## [What you are asked to do]
Could you return every record below word for word, leaving out the pictures?

#### Exercise data ####

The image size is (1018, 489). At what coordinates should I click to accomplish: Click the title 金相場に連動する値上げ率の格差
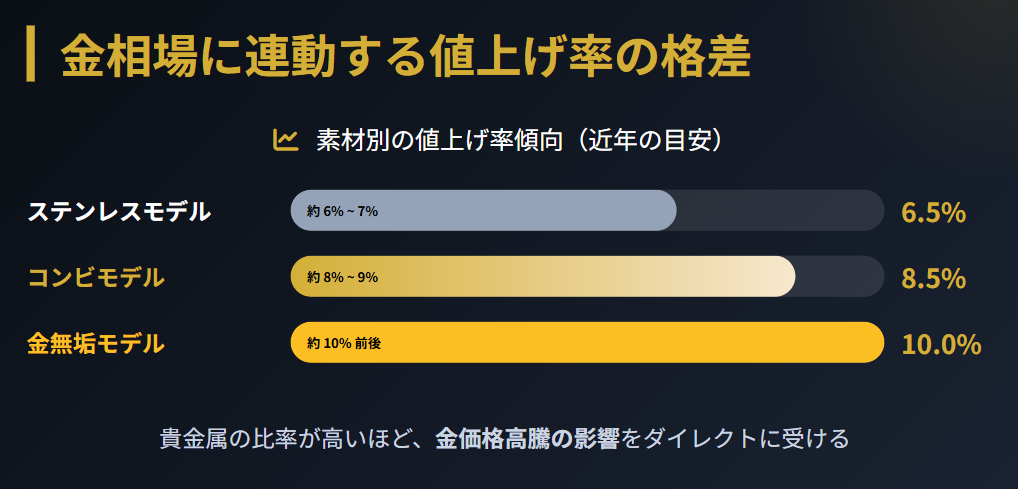(x=405, y=56)
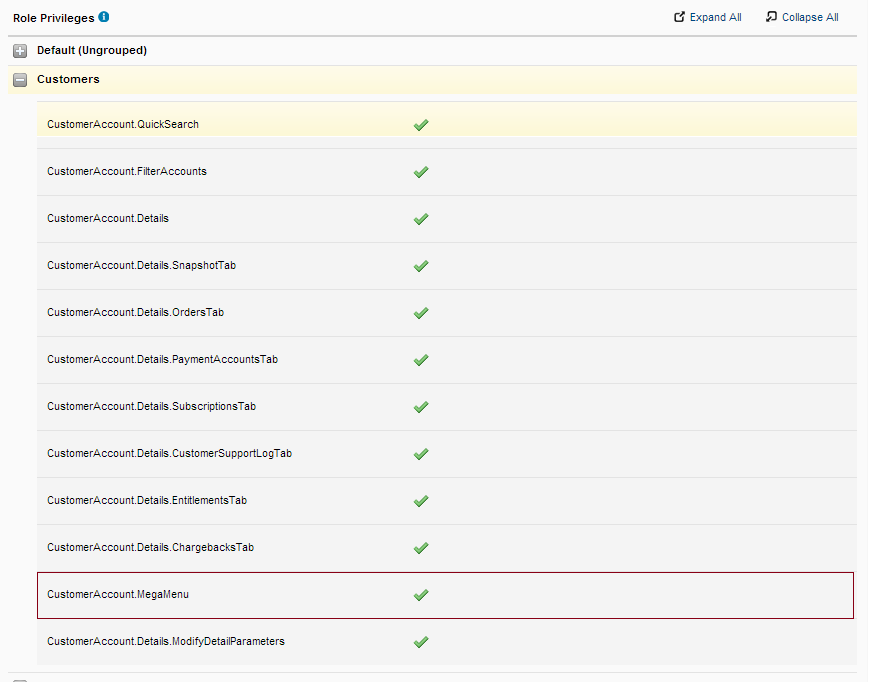
Task: Toggle the CustomerAccount.FilterAccounts checkmark
Action: coord(421,172)
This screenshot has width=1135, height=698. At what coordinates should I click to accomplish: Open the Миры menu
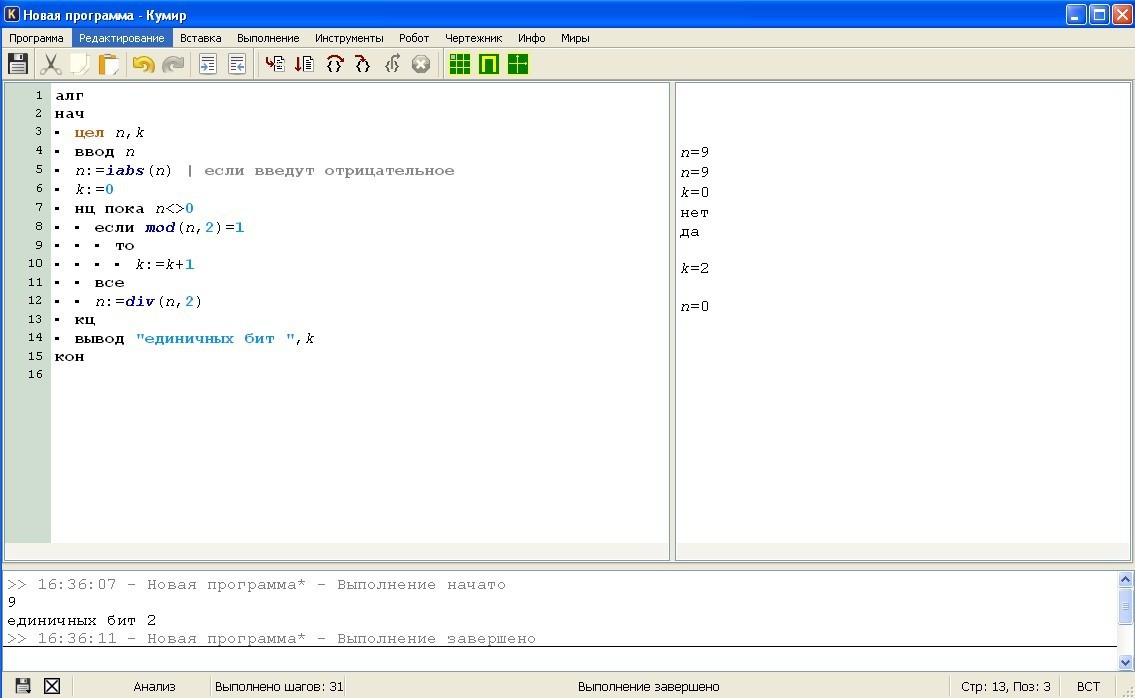575,38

####

## [Response area]
The image size is (1018, 489). At what coordinates should I click to accomplish: Click the title 金相場に連動する値上げ率の格差
(x=405, y=56)
Task: Toggle the CustomerAccount.FilterAccounts checkmark
Action: coord(421,172)
This screenshot has width=1135, height=698. At what coordinates should I click to accomplish: Open the Миры menu
575,38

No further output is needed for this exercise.